According to [54], the LCOE for the Rubí photovoltaic plant (144.5 MWe) in Moquegua, Peru, was 4.79 ¢/kWh in 2018, producing 440 GWh of energy annually. In comparison, our analysis suggests that the LCOE for a CSP plant under the same conditions would be approximately 10.5 ¢/kWh, with 4 hours of thermal energy storage (TES), generating the same annual amount of energy, which represents a 219.2% increase over the Rubí LCOE. Although this value seems less competitive, CSP technology offers significant advantages: it allows for greater flexibility in generation by storing the produced heat and releasing it when economically favorable, provides greater supply stability, and presents higher capacity factors since it can operate more hours per day due to TES. While the capacity factor of the Rubí plant is 33% according to [55], CSP plants achieve capacity factors between 50% and 65%, according to [56].

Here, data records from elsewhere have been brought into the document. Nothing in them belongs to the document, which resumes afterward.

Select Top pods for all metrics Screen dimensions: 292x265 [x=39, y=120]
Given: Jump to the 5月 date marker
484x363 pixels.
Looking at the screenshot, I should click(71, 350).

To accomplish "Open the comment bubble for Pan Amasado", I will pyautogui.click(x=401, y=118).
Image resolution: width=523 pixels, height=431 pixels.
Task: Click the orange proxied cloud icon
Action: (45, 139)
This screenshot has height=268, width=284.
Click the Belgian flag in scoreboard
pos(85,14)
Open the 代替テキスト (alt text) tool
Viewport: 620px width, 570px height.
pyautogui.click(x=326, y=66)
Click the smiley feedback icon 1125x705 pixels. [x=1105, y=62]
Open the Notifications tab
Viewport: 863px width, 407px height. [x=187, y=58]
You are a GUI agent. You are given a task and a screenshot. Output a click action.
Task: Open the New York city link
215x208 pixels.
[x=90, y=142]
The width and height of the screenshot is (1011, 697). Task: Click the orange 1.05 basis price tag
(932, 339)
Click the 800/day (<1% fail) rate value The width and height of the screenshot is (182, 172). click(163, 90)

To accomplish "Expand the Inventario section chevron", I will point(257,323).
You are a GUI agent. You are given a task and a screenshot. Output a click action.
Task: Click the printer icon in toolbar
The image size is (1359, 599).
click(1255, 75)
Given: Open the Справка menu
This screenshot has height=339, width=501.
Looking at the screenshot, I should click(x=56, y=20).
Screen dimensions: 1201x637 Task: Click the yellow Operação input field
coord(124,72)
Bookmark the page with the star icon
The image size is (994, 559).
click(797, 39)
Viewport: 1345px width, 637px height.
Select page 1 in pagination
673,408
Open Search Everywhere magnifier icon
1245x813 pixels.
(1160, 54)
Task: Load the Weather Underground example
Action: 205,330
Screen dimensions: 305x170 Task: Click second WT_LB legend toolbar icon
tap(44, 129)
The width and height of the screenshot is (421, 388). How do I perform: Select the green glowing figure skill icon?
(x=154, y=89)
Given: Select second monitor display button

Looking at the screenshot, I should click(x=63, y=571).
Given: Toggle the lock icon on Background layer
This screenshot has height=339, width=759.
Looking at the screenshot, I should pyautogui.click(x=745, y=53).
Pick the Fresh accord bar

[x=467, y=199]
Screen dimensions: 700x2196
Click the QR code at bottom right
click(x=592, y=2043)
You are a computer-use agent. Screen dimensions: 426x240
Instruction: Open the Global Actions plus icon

It can be concluded that the annual electricity production in CSPs shows a significant increasing trend as generation capacity increases, particularly when moving from 50 MWe to 150 MWe. This observation underscores the positive relationship between plant capacity and its electricity production. However, although production continues to increase with each capacity increment, the growth rate diminishes as higher capacities are reached. This is evident in the significant increase of approximately 140 GWh between CSP-2 and CSP-3, compared to the modest increase of about 30 GWh between CSP-4 and CSP-5.
It is concluded that over the past 14 years, LCOE costs for tower CSP plants have decreased significantly. In this analysis, data from CSP-2 to CSP-5, compared to those from CSP-1, show a reduction of 18% to 42.5% in costs, with generation capacities between 2.5 and 10 times greater than the design power of CSP-1, maintaining the same thermal energy storage (TES) of 15 hours.
It is concluded that the components of the LCOE with the greatest impact on costs are thermal energy storage (TES), heliostats, the receiver, and the balance of plant (BOP), which together represent 78.6% of the total LCOE. Of the values obtained, TES accounts for 37.05% of the LCOE cost, followed by heliostats at 21.89%, the receiver at 11.34%, and finally, the BOP at 8.23%. Among these components, TES could contribute to a significant reduction in the LCOE cost, with a potential reduction of 20% [49]. However, phase change material encapsulation technologies are currently in an experimental stage.
The authors declare no conflict of interest.